Rewrite every line of the items below as a numbered list, skipping blank lines and leaving the pictures out.

- Stored records -

+++

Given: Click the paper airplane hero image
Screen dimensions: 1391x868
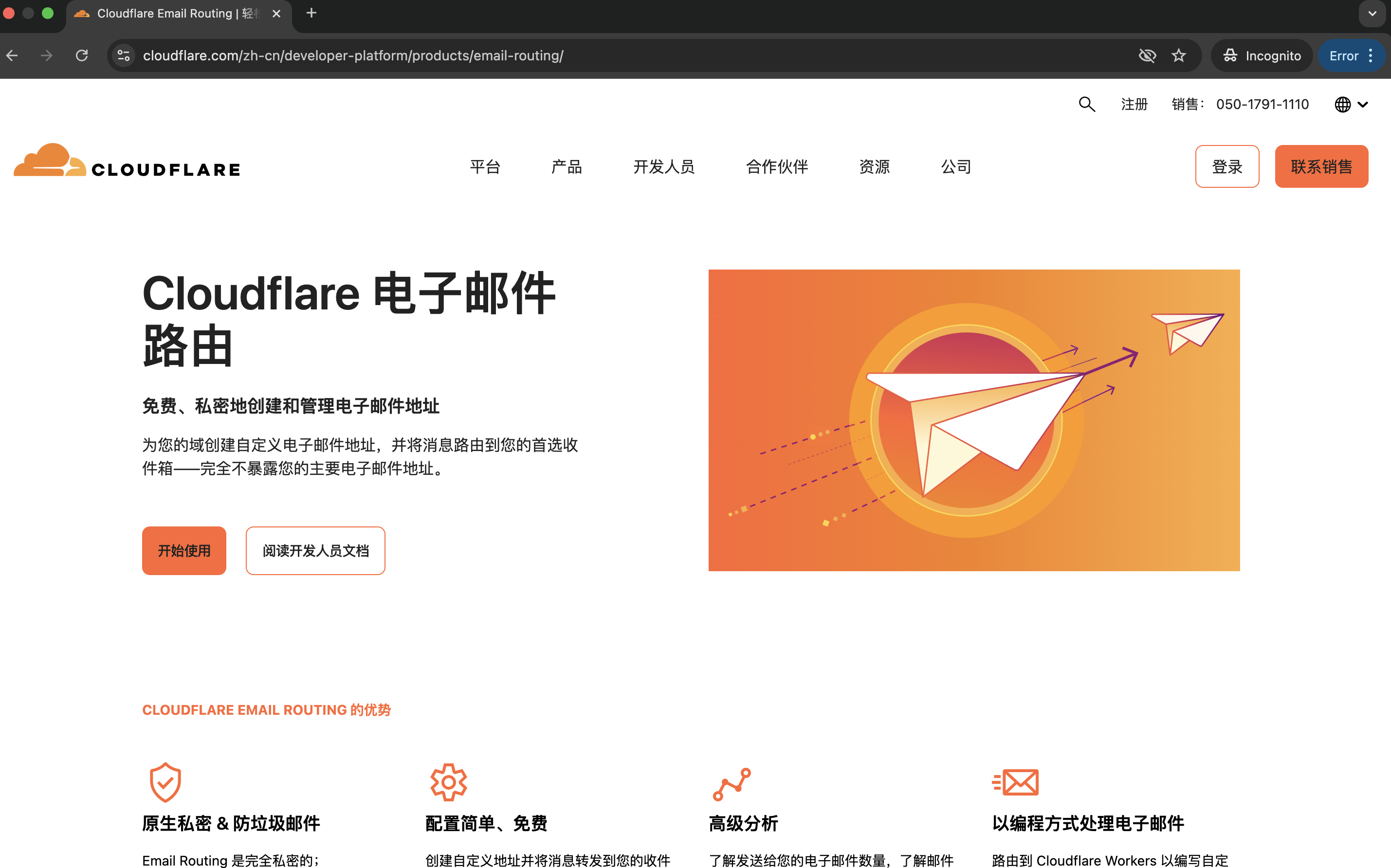Looking at the screenshot, I should 973,420.

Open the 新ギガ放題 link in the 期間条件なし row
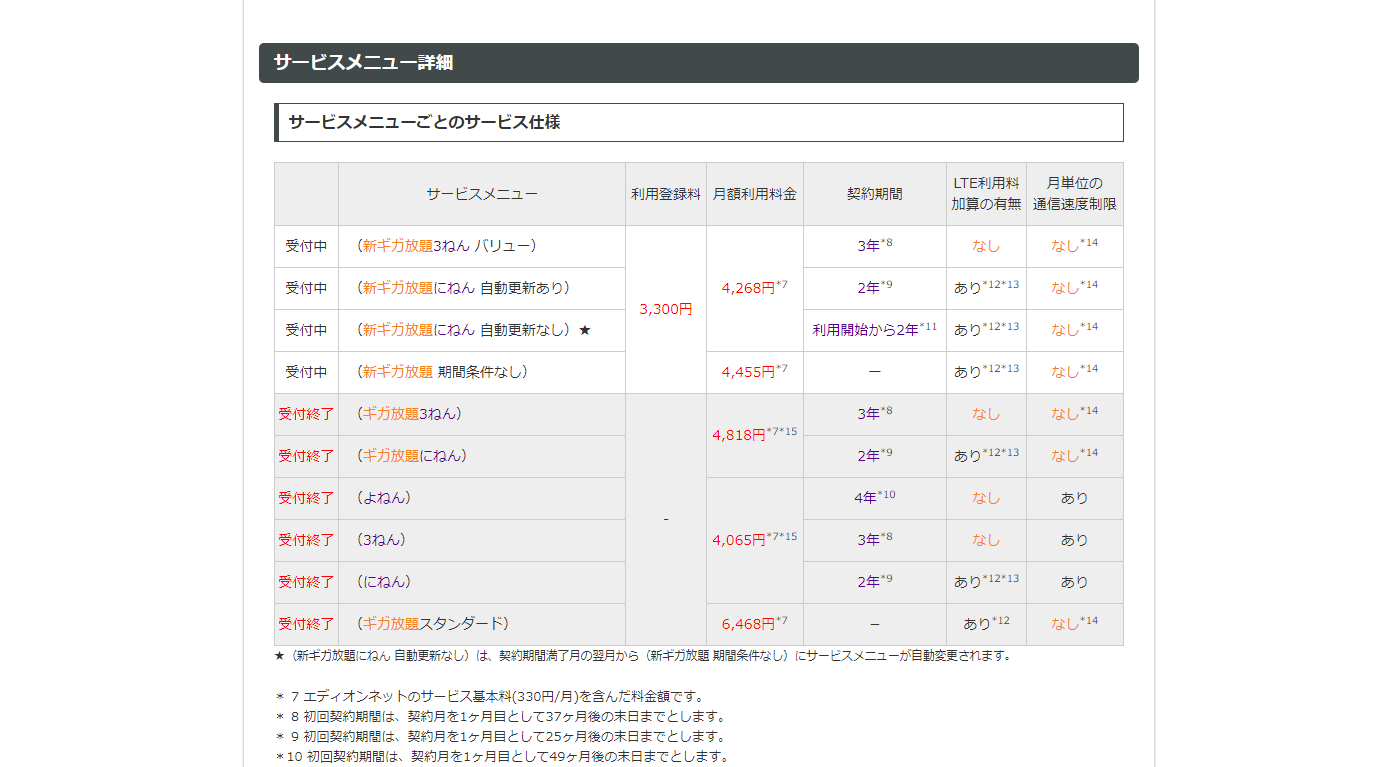tap(398, 372)
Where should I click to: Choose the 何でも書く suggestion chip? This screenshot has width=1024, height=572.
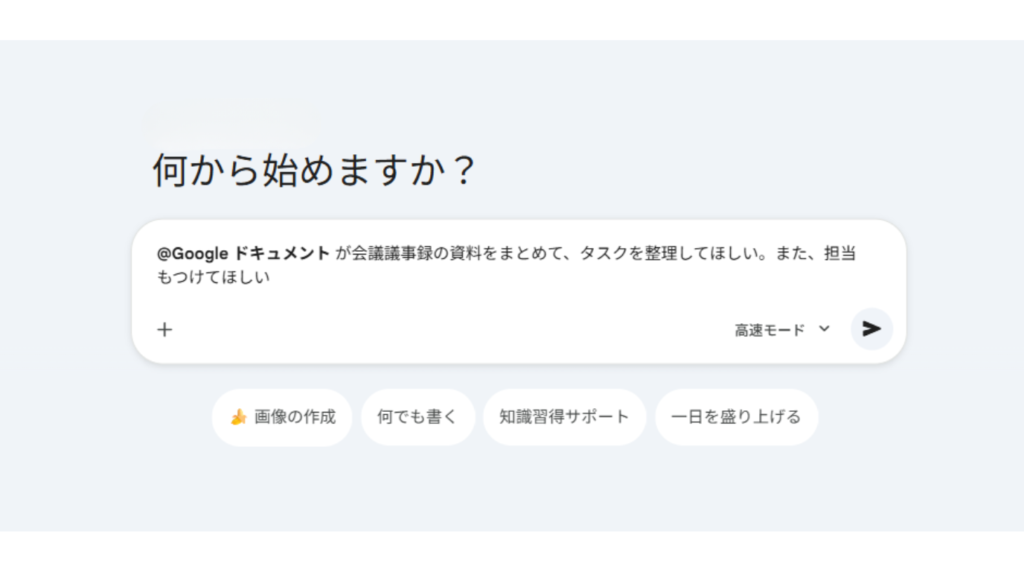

+++

- Response -
1. Given: Click the paper airplane hero image
2. Screen dimensions: 1391x868
3. Looking at the screenshot, I should 973,420.
4. Open the 新ギガ放題 link in the 期間条件なし row
5. tap(398, 372)
6. Where should I click to: Choose the 何でも書く suggestion chip? This screenshot has width=1024, height=572.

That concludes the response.